Put your import statement here, instead of the head of the file.
"""
from time import sleep
def func(x):
sleep(num_sleep)
x
num_sleep = 5
num_part = 4
if len(args) > 1:
num_part = int(args[0])
if len(args) > 2:
num_sleep = int(args[1])
rdd1 = sc.parallelize(xrange(0, num_part), num_part).map(func)
# Reads a shared RDD from others, e.g. from previous Scala RDD
rdd2 = sc.get_shared_rdd("shareRDD1")
# Or, creates a new RDD
rdd3 = sc.get_or_else_create_shared_rdd("shareRDD2", rdd1)

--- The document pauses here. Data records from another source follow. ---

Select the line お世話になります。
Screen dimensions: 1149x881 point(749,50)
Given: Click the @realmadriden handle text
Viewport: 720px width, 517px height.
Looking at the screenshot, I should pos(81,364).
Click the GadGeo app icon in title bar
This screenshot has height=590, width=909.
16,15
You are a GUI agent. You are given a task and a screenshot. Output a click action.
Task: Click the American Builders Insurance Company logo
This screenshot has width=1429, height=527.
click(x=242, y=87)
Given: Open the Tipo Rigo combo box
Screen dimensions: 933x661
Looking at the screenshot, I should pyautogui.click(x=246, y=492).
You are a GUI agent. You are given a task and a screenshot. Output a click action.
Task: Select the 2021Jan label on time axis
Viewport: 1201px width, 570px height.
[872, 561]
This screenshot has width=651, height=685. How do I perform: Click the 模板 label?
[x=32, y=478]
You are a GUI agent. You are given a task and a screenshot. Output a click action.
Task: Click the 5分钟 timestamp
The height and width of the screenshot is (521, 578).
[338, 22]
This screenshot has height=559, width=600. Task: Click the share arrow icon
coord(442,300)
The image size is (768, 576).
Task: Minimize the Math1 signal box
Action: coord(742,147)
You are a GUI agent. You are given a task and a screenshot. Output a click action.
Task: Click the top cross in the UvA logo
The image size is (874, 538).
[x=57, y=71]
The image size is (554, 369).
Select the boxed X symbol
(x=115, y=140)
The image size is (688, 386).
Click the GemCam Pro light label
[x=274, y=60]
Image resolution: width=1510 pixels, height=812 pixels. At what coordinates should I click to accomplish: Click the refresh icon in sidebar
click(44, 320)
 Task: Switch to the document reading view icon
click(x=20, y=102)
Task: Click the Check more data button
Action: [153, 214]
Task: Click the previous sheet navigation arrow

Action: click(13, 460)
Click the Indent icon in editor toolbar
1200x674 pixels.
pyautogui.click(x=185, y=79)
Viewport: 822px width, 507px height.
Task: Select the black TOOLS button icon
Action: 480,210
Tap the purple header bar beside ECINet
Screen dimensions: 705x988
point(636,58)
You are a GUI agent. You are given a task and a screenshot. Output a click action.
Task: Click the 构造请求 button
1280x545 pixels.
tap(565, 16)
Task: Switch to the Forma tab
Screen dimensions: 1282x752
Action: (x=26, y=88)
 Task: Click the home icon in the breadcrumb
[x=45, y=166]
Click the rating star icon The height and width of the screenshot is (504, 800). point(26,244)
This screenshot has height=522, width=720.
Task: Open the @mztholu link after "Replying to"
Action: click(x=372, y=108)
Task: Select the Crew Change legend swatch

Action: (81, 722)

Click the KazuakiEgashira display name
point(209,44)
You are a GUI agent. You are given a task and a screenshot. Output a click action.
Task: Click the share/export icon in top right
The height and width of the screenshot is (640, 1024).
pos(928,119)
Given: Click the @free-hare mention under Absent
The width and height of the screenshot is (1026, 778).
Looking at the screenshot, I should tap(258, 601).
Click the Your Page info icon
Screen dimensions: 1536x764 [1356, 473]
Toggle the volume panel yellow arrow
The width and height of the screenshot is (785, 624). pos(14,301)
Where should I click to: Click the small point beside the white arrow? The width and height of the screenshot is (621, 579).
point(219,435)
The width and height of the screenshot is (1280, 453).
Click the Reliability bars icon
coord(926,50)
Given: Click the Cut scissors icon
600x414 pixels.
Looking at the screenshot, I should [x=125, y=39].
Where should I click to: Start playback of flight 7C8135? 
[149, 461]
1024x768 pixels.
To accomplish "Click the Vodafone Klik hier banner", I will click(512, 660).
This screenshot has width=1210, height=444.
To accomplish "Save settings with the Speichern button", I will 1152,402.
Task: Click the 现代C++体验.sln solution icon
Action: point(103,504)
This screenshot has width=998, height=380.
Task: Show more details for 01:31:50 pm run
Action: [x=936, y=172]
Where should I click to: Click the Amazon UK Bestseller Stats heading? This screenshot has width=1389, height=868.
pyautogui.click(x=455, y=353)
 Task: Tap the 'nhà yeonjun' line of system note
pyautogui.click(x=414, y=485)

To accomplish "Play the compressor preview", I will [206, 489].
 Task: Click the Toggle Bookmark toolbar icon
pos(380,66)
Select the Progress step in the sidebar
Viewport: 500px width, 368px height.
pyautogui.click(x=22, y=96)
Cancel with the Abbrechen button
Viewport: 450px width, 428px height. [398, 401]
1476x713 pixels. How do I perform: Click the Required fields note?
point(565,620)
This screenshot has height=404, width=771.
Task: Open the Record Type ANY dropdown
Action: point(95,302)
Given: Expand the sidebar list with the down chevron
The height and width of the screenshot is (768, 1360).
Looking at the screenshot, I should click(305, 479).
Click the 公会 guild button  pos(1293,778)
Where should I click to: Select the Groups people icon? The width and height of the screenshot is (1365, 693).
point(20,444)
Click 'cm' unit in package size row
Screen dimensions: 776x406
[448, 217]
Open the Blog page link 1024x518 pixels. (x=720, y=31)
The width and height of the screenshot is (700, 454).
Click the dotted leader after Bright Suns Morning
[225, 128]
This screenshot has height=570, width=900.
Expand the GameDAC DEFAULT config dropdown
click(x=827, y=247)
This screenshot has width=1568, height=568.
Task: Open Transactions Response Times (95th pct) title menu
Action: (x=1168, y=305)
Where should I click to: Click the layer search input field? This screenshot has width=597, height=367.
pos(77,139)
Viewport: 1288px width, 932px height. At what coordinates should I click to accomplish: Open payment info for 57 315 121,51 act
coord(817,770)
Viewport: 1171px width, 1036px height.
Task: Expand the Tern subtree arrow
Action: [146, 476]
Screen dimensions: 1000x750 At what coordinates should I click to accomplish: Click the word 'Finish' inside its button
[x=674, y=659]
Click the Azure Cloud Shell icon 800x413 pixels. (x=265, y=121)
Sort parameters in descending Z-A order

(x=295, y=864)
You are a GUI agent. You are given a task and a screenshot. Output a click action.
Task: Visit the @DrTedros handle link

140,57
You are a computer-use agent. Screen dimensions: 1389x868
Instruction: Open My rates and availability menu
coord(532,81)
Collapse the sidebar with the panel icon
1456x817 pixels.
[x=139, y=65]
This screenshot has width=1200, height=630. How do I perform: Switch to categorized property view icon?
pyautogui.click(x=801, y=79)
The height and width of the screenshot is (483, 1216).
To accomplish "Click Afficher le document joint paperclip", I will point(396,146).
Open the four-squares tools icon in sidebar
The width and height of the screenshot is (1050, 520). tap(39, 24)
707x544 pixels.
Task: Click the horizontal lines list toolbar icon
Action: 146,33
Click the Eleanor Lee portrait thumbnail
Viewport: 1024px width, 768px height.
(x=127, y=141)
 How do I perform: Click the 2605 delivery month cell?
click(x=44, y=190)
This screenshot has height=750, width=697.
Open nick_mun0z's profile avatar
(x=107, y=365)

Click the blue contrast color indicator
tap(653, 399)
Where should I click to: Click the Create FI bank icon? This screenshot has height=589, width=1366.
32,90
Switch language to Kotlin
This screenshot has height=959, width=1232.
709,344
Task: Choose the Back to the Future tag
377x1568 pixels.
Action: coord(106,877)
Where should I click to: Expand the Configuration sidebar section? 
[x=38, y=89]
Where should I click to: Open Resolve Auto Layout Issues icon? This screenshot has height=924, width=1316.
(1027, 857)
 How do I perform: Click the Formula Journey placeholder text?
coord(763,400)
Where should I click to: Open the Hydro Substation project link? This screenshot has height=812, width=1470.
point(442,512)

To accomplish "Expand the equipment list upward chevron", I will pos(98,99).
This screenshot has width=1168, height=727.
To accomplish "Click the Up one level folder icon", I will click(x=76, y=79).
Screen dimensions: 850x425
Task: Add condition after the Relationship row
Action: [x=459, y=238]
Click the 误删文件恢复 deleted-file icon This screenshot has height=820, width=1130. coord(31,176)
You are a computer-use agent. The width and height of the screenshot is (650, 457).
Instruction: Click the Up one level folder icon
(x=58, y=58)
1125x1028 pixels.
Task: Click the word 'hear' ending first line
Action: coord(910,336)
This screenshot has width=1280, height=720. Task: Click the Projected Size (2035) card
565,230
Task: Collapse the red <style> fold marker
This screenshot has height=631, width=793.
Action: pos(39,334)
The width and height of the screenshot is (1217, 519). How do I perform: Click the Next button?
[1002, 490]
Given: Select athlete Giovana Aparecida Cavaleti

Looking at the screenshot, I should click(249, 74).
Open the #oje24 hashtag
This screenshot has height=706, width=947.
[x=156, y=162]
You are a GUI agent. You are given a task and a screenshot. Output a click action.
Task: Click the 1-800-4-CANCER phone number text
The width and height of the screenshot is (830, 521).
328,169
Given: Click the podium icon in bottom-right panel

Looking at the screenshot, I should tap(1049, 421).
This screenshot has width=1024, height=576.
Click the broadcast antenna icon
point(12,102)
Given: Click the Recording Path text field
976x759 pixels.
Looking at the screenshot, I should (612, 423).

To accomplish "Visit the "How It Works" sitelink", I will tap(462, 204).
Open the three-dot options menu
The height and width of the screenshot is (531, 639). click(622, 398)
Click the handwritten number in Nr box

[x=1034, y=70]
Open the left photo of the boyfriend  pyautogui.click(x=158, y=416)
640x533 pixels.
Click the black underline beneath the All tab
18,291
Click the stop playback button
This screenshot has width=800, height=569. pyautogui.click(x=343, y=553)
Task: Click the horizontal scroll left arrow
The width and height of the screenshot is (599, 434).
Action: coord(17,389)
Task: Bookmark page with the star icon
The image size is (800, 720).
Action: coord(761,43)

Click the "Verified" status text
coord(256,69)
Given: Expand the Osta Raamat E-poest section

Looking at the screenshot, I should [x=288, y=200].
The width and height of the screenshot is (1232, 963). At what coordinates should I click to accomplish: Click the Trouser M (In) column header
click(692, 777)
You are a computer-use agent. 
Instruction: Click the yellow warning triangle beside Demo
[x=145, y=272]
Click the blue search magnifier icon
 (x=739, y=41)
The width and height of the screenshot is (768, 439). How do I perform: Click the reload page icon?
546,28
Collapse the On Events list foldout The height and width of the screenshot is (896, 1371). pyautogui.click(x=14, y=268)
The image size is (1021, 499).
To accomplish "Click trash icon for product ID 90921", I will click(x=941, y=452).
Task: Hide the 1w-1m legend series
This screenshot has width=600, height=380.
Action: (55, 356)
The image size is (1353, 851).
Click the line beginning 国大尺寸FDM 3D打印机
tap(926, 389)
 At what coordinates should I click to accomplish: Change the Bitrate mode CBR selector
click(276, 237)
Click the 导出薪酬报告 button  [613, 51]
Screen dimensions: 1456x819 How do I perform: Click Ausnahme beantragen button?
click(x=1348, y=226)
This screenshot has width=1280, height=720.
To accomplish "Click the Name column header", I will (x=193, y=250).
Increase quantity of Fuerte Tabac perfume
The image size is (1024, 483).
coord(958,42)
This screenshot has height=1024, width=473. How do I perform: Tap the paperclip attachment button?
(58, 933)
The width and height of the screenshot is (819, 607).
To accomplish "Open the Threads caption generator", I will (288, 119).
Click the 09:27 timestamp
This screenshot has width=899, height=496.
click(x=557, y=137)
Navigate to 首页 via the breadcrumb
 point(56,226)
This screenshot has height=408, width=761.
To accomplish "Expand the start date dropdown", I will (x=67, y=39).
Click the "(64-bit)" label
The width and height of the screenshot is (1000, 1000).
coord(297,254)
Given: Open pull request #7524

# rdd2 does not take time to compute because it is already cached
print(rdd2.count())
# rdd3 will take some time to compute on first submission,
# but time to compute will be shorter on later submission
print(rdd3.count())
-
Enable support for Python applications to use the sharable RDD API, so that Scala and Python
applications can reuse shared RDDs. By default, Python applications cannot use the sharable RDD API.
To enable Python applications in an instance group, modify the Spark version
configuration of the instance group to
which the shared Spark batch application is submitted. Edit the Spark version configuration and set
the SPARK_EGO_SHARED_PYTHON parameter to true. You can
only enable Python applications in an instance group with certain Spark versions.
Spark versions not supported: 1.5.2.. For more
information, see Modifying instance groups.